Piscirickettsia Salmonis has previously been reported only in salmonoid species. It has occurred in high-density fish populations including commercially raised salmon in Chile. The disease outbreak in Lake St. Clair is being attributed to a Piscirickettsia-like organism and it is the only confirmed case of the disease affecting muskellunge. The mortality in muskellunge is not presently known, however in the commercially raised salmon the mortality was high.
Earlier this year reports began to come in of large numbers of dead muskies seen in the Detroit River. While it isn't unusual to occasionally see some dead fish of various species, the number of dead muskies this year was considerably more than usual. Strangely enough, most if not all of the dead muskies were over 36 inches long. Based on information from people who have many years of experience with early season walleye fishing in the Detroit River, this was truly an unusual occurance. Mike Thomas did examine some of the dead muskies but they had been dead for some time and they were in bad condition and the cause of death could not be positively determined.
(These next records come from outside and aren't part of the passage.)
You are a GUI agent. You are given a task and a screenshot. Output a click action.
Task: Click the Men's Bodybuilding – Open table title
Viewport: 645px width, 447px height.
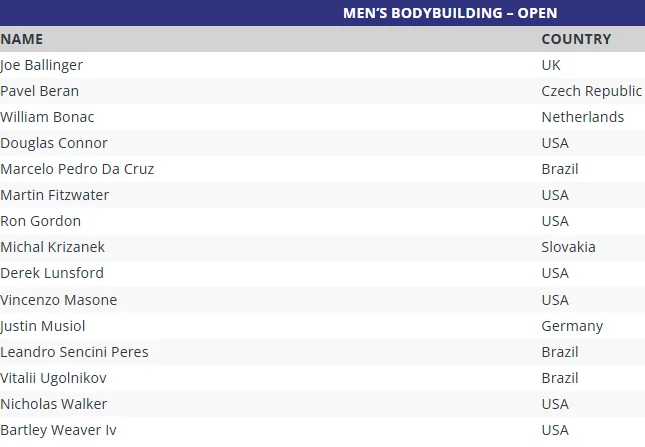(x=450, y=13)
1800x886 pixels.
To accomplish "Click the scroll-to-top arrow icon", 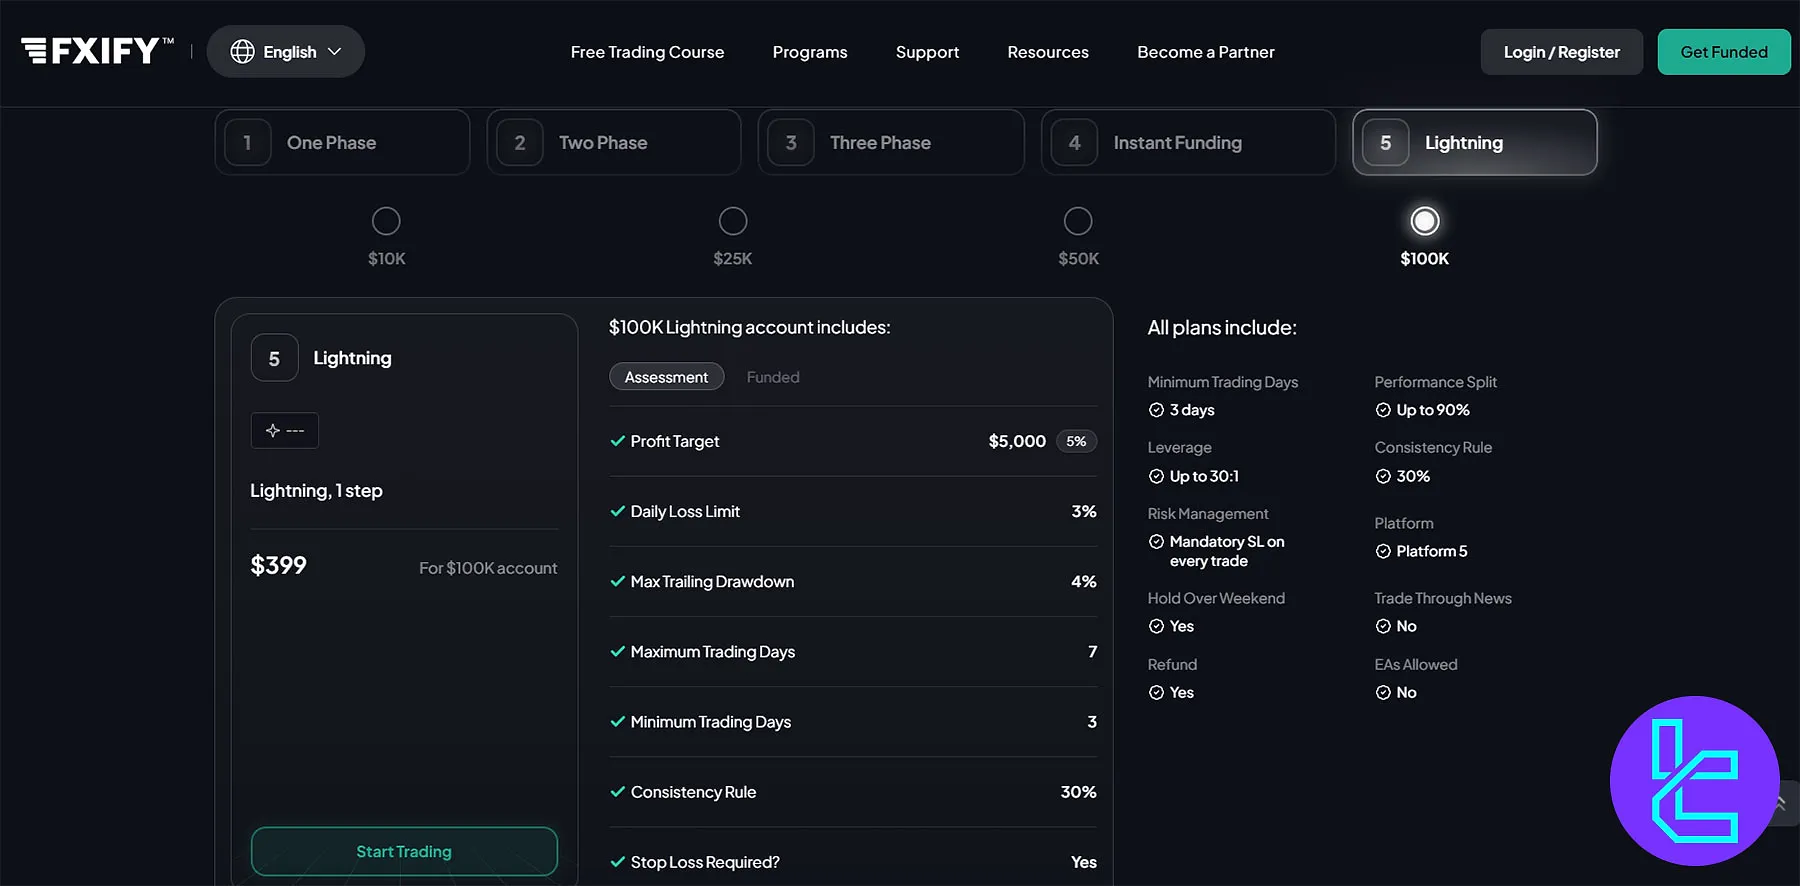I will (x=1782, y=802).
The disease appears as sores up to approximately one inch in size. The sores could be confused with lamprey wounds or scars, but there are differences. Lamprey wounds or scars are generally round or show a track with rounded ends, but the disease sores are sometimes irregular shaped. The disease sores are often raised whereas lamprey wounds are depressed. Additionally, the disease sores may also appear in various sizes on the same fish. Comparative pictures are shown below.
You Can Help
The DNR is taking this problem very seriously and is asking for help from the public. Volunteer anglers are needed to help with sampling during four designated "Muskie Fishing Days" on Lake St. Clair. You will need to go catch some muskies for the DNR. It's a grim job but somebody has to do it! Click here for more information.
Next, if you find a dead muskie that is in good condition, please look at it carefully to see if you can determine the cause of death. If it has gill damage from being previously caught, cuts from propeller blades, or similar injuries it's of no interest. However, if it has sores like in the pictures below, and no other apparent problems, then take a lot of pictures if you can. You can email the pictures to Mike Thomas. Include details of the fish like where found, when, and fish length. NOTE - No exception to fish size or possession limits are implied. Rocketman did NOT tell you it's OK to have undersize fish or too many of them in your boat.
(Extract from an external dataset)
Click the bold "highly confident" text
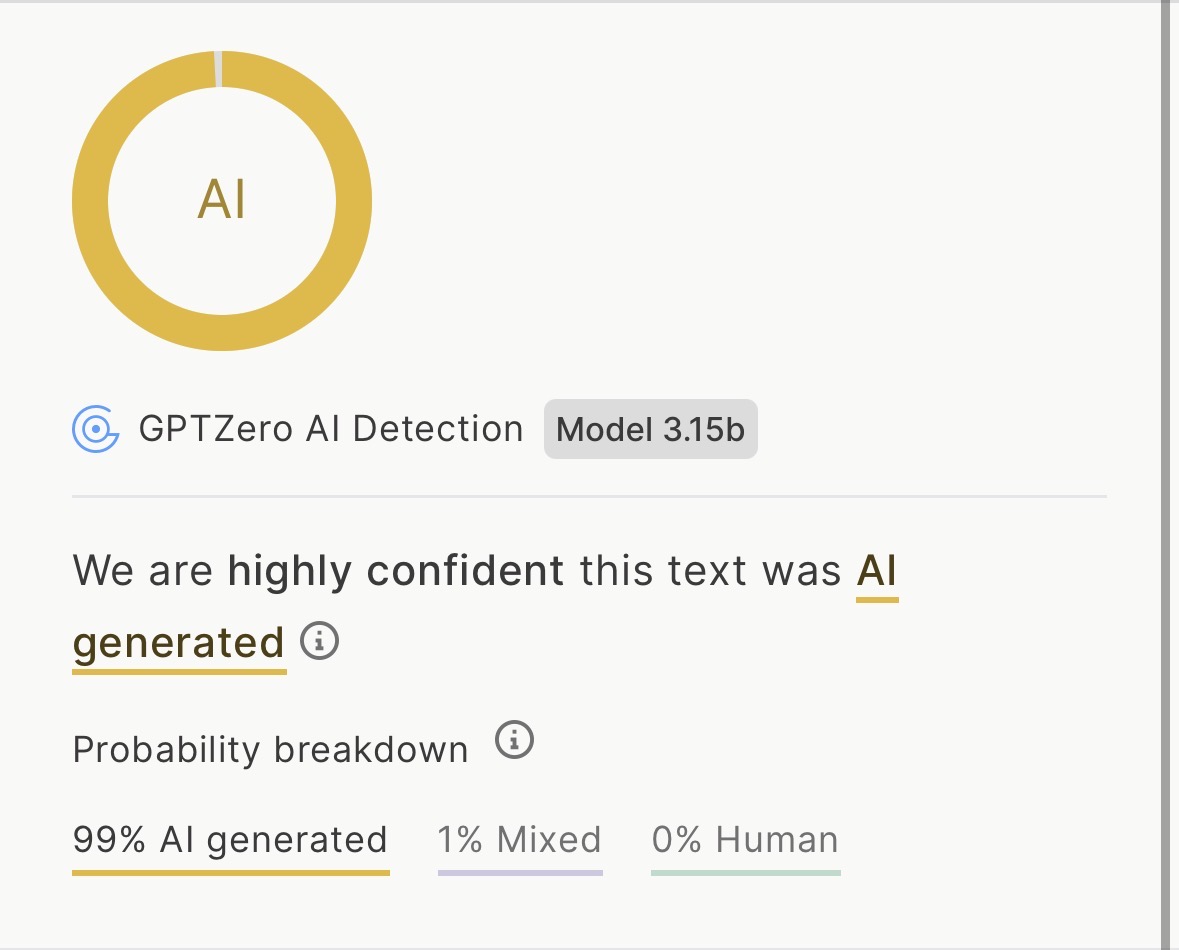Image resolution: width=1179 pixels, height=950 pixels. (x=396, y=572)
It is not known if this disease is affecting populations of muskies anywhere else besides Lake St. Clair. If you find an affected fish elsewhere I suggest you contact your local DNR or MNR immediately. You will have a lot more credibility if you have some good pictures and know what you are talking about. Something detailed like "Here are pictures of a 43" Great Lakes Muskellunge that I caught in Clam Lake on May 29, 2003 and it had lesions that appear similar to those caused by the Piscirickettsia-like pathogen known to be infecting muskellunge in Lake St. Clair" sounds pretty impressive.
It is not known how this disease spreads. If your favorite TX Dog Turd catches a diseased muskie could it transmit the disease to infect the next fish? If you net an affected fish will your net be contaminated? If you trailer your boat is it possible that you could spread this disease to another body of water? Right now there are no official recommendations. Some good common sense would be to rinse off your lures, nets, hands, etc after each fish. If you trailer your boat then pull the drain plug, empty the live well, and remove any weeds from the trailer when you're done fishing. It wouldn't hurt to spray that sucker off at the car wash either before you go put it in a different lake. If anyone else has any reasonable recommendations them I would like to hear them. By the way, washing everything with a solution of 50% bleach after every fish is not reasonable.
Please do not deluge Mike Thomas with a bunch of irrelevant BS. There are lots of you and only one of him - and he's got some serious work to do. If you have something useful then send it to him but right now he's really not interested in hearing about that big sheepshead you caught in Lake Erie last summer.